La frontera entre lo urbano y lo rural se hace notar. Los turistas alegan que el entorno rural les hace sentir más cómodos para pedirles fotos a los vecinos. “Parece un pueblo”, afirman.
Jenni lamenta que cada vez queda menos ruralidad y reflexiona sobre el valor emocional que la naturaleza ha tenido para ella y los vecinos. Las personas de Ciudad Bolívar, que han tenido “una vida dura”, suelen buscar consuelo en el campo: “En mi adolescencia tuve muchos problemas familiares y me iba a la colina, al matorral, que era el cuarto secreto en el que me desahogaba”. Ahora ese lugar ya no existe porque está el Colegio José María Vargas Vila, al que van sus hijos.
Mientras el grupo sube la colina, aparece una volqueta con rastros de pintura blanca y azul. La guía pierde el control. Los estudiantes hacen contacto visual con el conductor y él para. Ellos acuerdan montarse y lo hacen en segundos. Jenni queda afuera y comenta al tiempo que los alcanza a pie que la escena no le sorprende. Enfatiza que los vecinos apoyan el turismo porque genera ingresos y mejora la imagen del barrio. “¿Qué tal mañana si la volqueta es una atracción turística y da dinero?”, explica.
Uno de los estudiantes de comunicación social, no obstante, es consciente de que el turismo comunitario tiene “dos caras”. Dice que los turistas y los periodistas deben tener cuidado de no romantizar la pobreza y no limitarse a un comportamiento “extractivo”. Para él, hay que interactuar sin meterse en los procesos de la comunidad. Jenni, en cambio, tiene una visión más tajante. No quiere que “pisoteen” su trabajo, que nace de lo que ha sufrido y superado en la vida. “Mi turismo no es para mostrar la pobreza y dar lástima, eso solo fomenta más pobreza.
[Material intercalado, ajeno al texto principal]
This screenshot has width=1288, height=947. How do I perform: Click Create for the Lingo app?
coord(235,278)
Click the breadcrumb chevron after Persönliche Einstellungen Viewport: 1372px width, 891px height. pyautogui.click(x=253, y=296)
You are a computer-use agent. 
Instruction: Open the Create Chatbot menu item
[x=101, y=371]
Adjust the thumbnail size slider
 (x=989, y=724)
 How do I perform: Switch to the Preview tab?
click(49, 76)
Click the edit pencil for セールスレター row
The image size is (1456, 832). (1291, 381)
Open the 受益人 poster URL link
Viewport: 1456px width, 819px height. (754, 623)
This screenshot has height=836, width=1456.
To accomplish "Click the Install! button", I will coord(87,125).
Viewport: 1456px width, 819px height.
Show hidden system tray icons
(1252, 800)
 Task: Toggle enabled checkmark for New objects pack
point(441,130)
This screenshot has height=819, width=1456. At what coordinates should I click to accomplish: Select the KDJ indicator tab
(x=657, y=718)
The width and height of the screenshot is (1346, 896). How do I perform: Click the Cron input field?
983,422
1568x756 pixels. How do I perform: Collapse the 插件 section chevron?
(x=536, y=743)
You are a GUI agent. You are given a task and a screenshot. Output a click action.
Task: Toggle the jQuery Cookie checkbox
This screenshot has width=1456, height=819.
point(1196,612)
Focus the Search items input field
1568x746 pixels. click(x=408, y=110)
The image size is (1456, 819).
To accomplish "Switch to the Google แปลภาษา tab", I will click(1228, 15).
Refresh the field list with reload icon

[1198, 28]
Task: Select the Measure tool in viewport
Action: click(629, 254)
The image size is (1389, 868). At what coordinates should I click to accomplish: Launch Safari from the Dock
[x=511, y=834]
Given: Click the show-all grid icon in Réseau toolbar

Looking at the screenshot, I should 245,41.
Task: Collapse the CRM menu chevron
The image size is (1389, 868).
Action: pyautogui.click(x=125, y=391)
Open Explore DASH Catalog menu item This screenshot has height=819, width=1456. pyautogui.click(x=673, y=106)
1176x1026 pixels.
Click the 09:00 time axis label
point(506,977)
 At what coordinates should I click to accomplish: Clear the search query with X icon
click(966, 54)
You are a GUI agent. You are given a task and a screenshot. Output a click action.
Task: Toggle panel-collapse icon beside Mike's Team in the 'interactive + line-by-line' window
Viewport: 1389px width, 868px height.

Es para salir adelante y mostrar la transformación de Ciudad Bolívar”, remarca.
Hay solo dos momentos en los que a Jenni se la ve tensa. El primero ocurre cuando uno de los alumnos mayores se queja de que un vecino lo confrontó mientras trataba de tomar una foto de un niño con el consentimiento de la madre. La guía explica que hay vecinos “recelosos” porque han tenido malas experiencias con oenegés que fotografían niños y “generan ingresos a través de la pobreza”. El segundo sucede cuando alguien pregunta por la lucha armada. Jenni se limita a reconocer que fue un problema, pero que “es una guerra que ya no existe”. Más tarde, confiesa que le molestan los visitantes obsesionados con la violencia. Afirma que le han tocado grupos que “pagaban por encontrarse a alguien con un arma”.
Jenni tiene cuatro hijos que mantener. El padre de tres de ellos falleció hace unos años. Se dedica todavía a la venta de dulces porque el turismo no es tan masivo como en la Comuna 13 de Medellín y no le alcanza para vivir solamente de los ingresos como guía. Pero afirma, al llegar a la Iglesia de Quiba, que es feliz con su trabajo: solo una vez le molestó un grupo porque era “amargado” y no se sumaba a sus bromas. Por lo demás, ha tenido buenas experiencias y no le importa no tener certificaciones como guía. “El mejor turismo es el comunitario, el que hacemos los vecinos desde el territorio”, concluye.